Support for the new organ donation system in Wales is high, according to the Impact Evaluation of the Human Transplantation (Wales) Act.
Published on Thursday 30 November, the report assesses the initial impact the change in law has had on organ donation rates in Wales, 2 years on. It shows an increase in levels of support for the system among the public and NHS staff.
Before implementation, 7 in 10 staff (71%) said that they were in favour of the change in legislation, increasing to more than 4 in 5 (85%) after implementation. It also shows an increase in the percentage of families giving consent for donation from 44.4% in 2014 to 64.5% in 2017.
More than half of respondents in the September 2017 Wales Omnibus Survey said they had discussed their organ donation wishes with a family member. This figure remained at around 4 out of 10 between 2012 and 2015 but has increased since.
On 1 December 2015, Wales became the first country in the UK to move to a soft opt-out system of consent to organ donation. This means that if a person has not registered a decision to become an organ donor (opted in) or a decision not to become an organ donor (opted out), they will be considered as having no objection to being an organ donor – this is known as deemed consent.
However, if individuals don’t tell their families of their decision to donate, the family may not honour that decision, and over-ride the organ donor registration or not support deemed consent.
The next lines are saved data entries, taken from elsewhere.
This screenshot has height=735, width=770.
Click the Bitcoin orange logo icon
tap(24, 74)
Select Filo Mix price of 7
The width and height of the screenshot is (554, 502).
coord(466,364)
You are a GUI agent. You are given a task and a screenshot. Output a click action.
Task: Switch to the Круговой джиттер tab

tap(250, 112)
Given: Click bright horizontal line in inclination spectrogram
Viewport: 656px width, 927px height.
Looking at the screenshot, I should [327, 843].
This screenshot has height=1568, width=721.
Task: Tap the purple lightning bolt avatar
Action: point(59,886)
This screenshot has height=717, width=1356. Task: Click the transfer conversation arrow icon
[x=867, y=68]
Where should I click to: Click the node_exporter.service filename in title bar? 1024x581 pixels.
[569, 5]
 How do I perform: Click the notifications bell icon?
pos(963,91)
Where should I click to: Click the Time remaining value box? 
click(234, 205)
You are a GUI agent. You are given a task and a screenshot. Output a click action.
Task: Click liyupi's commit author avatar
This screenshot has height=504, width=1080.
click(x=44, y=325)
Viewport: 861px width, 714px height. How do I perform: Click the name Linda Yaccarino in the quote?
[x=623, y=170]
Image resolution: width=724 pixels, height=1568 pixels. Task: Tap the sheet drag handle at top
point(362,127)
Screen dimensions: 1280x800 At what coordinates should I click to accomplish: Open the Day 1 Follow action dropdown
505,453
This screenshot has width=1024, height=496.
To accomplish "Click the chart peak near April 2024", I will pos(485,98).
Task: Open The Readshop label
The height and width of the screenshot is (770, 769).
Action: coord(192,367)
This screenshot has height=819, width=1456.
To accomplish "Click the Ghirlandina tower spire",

Organ donation and transplantation activity data for 2016-17 published by NHS Blood and Transplant (NHSBT) shows that in Wales:
- patients who died whilst on the waiting list for their transplant decreased 18.5% from (27 in 2015-16 to 22 in 2016-17)
- The number of donors after brain stem death (DBD) increased by 4, from 36 (2015-16) to 40 (2016-17)
- the number of patients residing in Wales receiving cardiac transplants increased by one
- the number of patients residing in Wales receiving a live Kidney transplant increased by 5.
In 2016-17, there were 21 cases in Wales where families either overrode their relatives’ decisions to donate organs, or didn’t support the deemed consent. With an average of 3.1 organs retrieved per donor in Wales, this could have resulted in as many as 65 additional transplants.
Health Secretary Vaughan Gething said:
“I welcome the findings in the Impact Evaluation and I’m pleased that there are improvements we can celebrate after such a short period. I congratulate the healthcare professionals involved making this a success however, none of what we have achieved would have been possible without the support of the Welsh population.
“I’m delighted that in the first 2 quarters of this year, our consent rate reached 72% putting us 2nd in the UK, with 39% of the Welsh population registering as organ donors. While this is not reflected in a rise in donors overall, the report suggests this may be because there have been fewer eligible donors over the short period since the change in law.
"We must work harder to further increase organ donation levels while there are people dying waiting for their transplant and to have a significant impact on reducing those waiting lists.
“It’s important to remember that it’s too early to know what the true impact of the change will be, but I’m confident we have started to create a culture where organ donation is openly discussed.
“While awareness and understanding is increasing, it’s really important that we keep the momentum going and continue to monitor, over the long term, the impact of the act.”